Entries on locating words and elements
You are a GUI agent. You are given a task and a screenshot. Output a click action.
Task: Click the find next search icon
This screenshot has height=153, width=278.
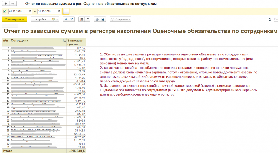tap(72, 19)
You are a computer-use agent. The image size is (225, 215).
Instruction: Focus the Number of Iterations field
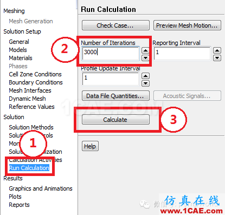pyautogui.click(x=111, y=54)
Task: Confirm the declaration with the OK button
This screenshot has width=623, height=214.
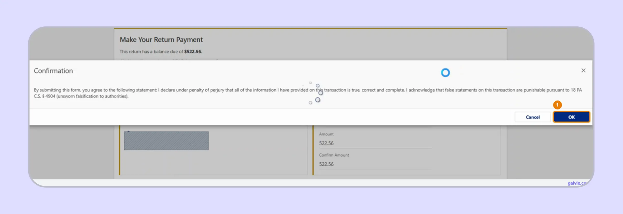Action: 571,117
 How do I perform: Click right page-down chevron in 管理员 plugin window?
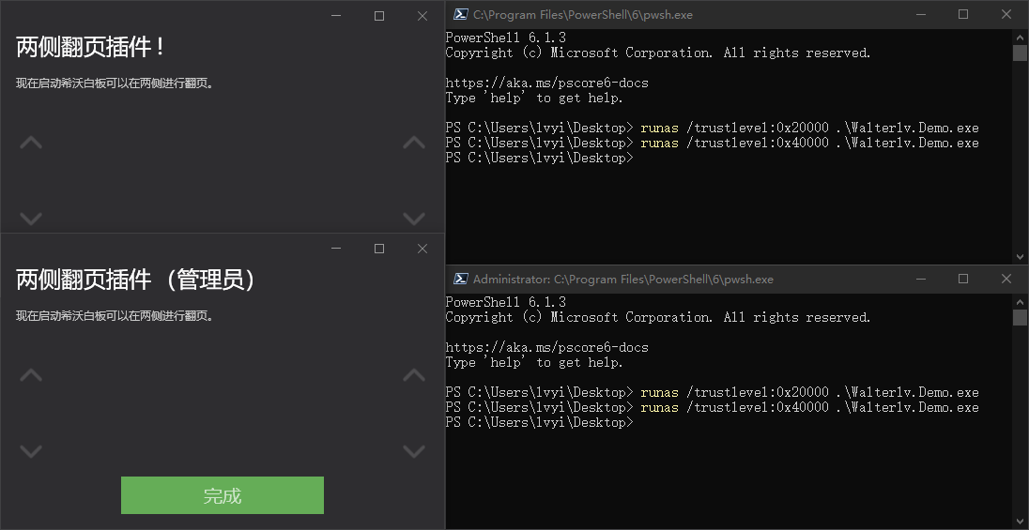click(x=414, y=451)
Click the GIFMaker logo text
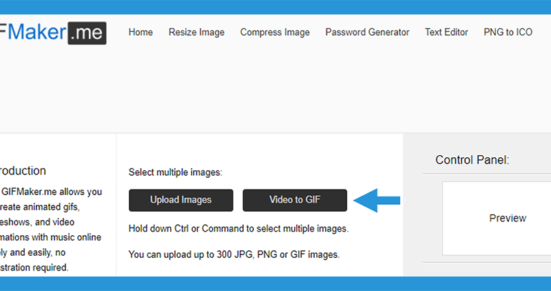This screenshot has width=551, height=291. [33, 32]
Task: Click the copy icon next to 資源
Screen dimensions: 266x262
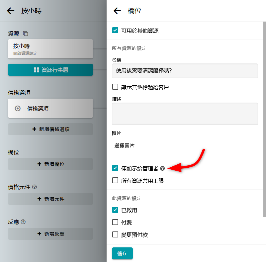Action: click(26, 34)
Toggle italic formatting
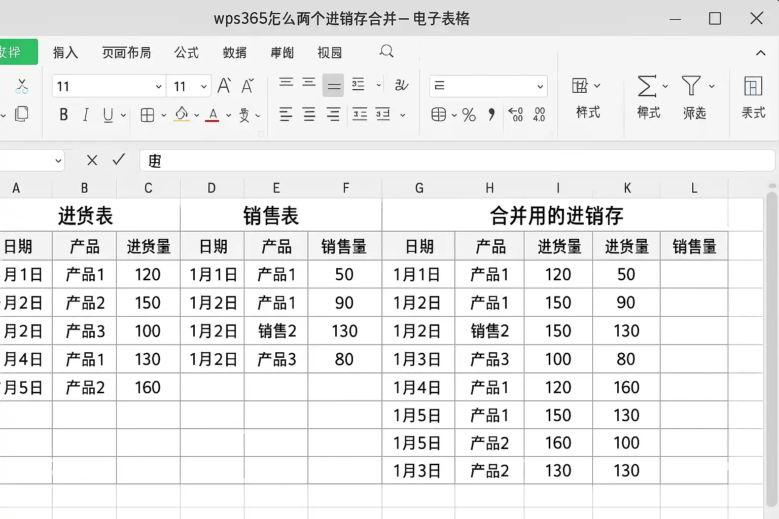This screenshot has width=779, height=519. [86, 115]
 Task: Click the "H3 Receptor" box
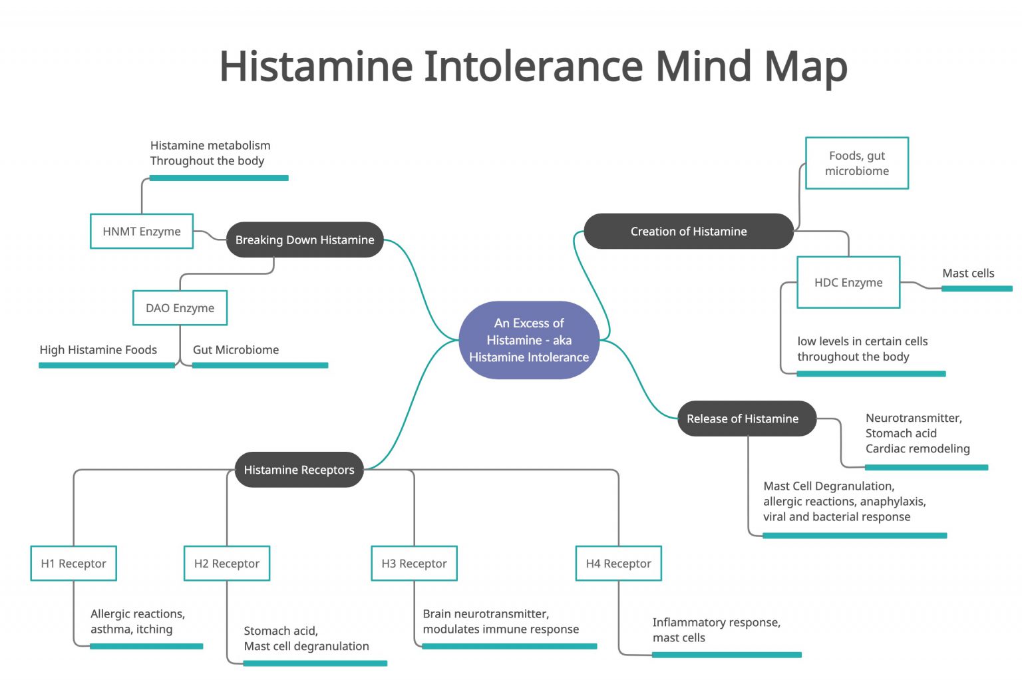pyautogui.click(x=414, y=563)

Task to carry out
Convert the entire listing above into a numbered list, skipping blank lines and omitting the pictures.

Task response
1. You are a GUI agent. You are given a task and a screenshot. Output a click action.
2. Task: Click the find next search icon
3. This screenshot has height=153, width=278.
4. tap(72, 19)
5. You are a computer-use agent. The image size is (225, 215).
6. Instruction: Focus the Number of Iterations field
7. pyautogui.click(x=111, y=54)
8. Task: Confirm the declaration with the OK button
9. This screenshot has width=623, height=214.
10. Action: 571,117
11.  How do I perform: Click right page-down chevron in 管理员 plugin window?
12. click(x=414, y=451)
13. Click the GIFMaker logo text
14. This screenshot has width=551, height=291. [33, 32]
15. Task: Click the copy icon next to 資源
16. Screen dimensions: 266x262
17. Action: click(26, 34)
18. Toggle italic formatting
19. This screenshot has width=779, height=519. [86, 115]
20.  Task: Click the "H3 Receptor" box
21. pyautogui.click(x=414, y=563)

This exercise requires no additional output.